3.  Osteoinduction and Osteoconduction

 

Bone augmentation materials are classified as osseous conductive and osseous inductive. Osseous inductive bone or bony substitutes take part in the formation of new bone, whereas osseous conductive materials provide a scaffold for bony regeneration without taking part in bone formation itself.

Osseous inductive material in the past has generally been autologous bone transplants. That is, bone harvested from the host and implanted into the prepared bony defects. This results in very successful bone augmentation. However, host bone is not always obtainable; hence the use of new augmentation materials has been developed having different effects on bone28. These compounds may be classified as osteoinducers, osteopromoters or bioactive peptides29.

Osteoconduction describes bone formation by the process of ingrowth of capillaries and osteoprogenitor cells from the recipient bed into, around and through a graft or bioimplant. Therefore the graft or bioimplant acts as a scaffold for new bone formation30. The use of demineralized, freeze-dried, or irradiated bovine and human bone is still a widely used osseous conductive agent with some claims of osseous induction results.



4.  Natural and Synthetic Bone Graft Materials



4.1. Autogenous bone grafts

Autogenous bone grafting is the gold standard for all techniques of osseous reconstruction of the craniofacial skeleton31. Autogenous cancellous bone grafts produce the most successful and predictable results. Free bone grafts act mostly as scaffolds and are thus more osteoconductive than osteoinductive even though osteogenic activity may have remained in the spongious part of the graft30. The major disadvantage of autogenous grafts is the need for a second surgical site and the morbidity resulting from bone harvesting.

There are essentially two forms of nonvascularized free autogenous bone grafts: cortical and cancellous32. Buchardt 30 has summarized the three essential differences between the two. Cancellous grafts are revascularized more rapidly and completely than cortical grafts. Creeping substitution of a cancellous graft initially involves an appositional bone formation phase, followed by a resorptive phase, whereas cortical grafts undergo a reverse creeping substitution process.

The cortical component can be incorporated into the fixation of the graft and can consequently be used in situations where bone is comminuted or where there are bone voids. In the craniofacial skeleton these forms of grafts may also be used to onlay areas such as decreased vertical or horizontal alveolar ridges, to improve facial contours or they can be inlayed within bone to fill bony voids. Common sites for the harvesting of cortical grafts are the cranial vault, ribs and the medial or lateral table of the anterior aspect of the iliac crest, the posterior iliac crest as well as the mandibular symphysis33.

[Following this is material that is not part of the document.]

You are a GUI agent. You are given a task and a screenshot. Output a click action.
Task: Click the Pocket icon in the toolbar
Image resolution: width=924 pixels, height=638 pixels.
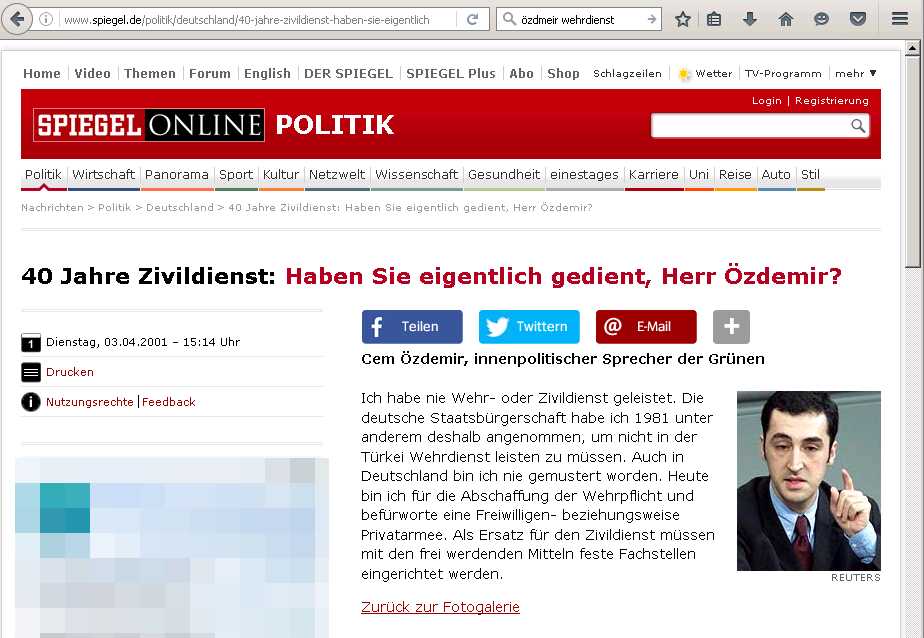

Cancellous grafts have more widespread applications, are generally easier to manipulate and revascularize more rapidly34. The most abundant source of cancellous bone is the anterior or posterior iliac crest. Cancellous bone imparts no mechanical strength so that when it is used to reconstruct large continuity defects additional stability and rigid fixation is required. In the craniofacial skeleton these grafts are packed into bony defects such as alveolar clefts and maxillary sinus floor elevations35.

The corticocancellous graft usually produces the best results by combining the attributes of both graft forms and can be place easily into an interpositional location36. These grafts allow for mechanical stabilization while at the same time providing for good revascularization. Particulate bone grafts (corticocancellous bone) can be very advantageous for the restoration of continuity defects in the jaws .They can easily be harvested from intra oral sites using a specially designed bone harvesting device or suction trap to collect the bone chips produced by drilling in to the surface bone of a donor site.

 

4.2 Allogenic bone grafts

Allogenic bone is non-vital osseous tissue taken from one individual and transferred to another individual of the same species. There are three forms of allogenic bone: fresh frozen, freeze-dried and demineralized bone matrix (DBM). Fresh frozen bone is rarely used today for the purpose of bony reconstruction in the craniofacial skeleton because of concerns related to the transmission of viral diseases30.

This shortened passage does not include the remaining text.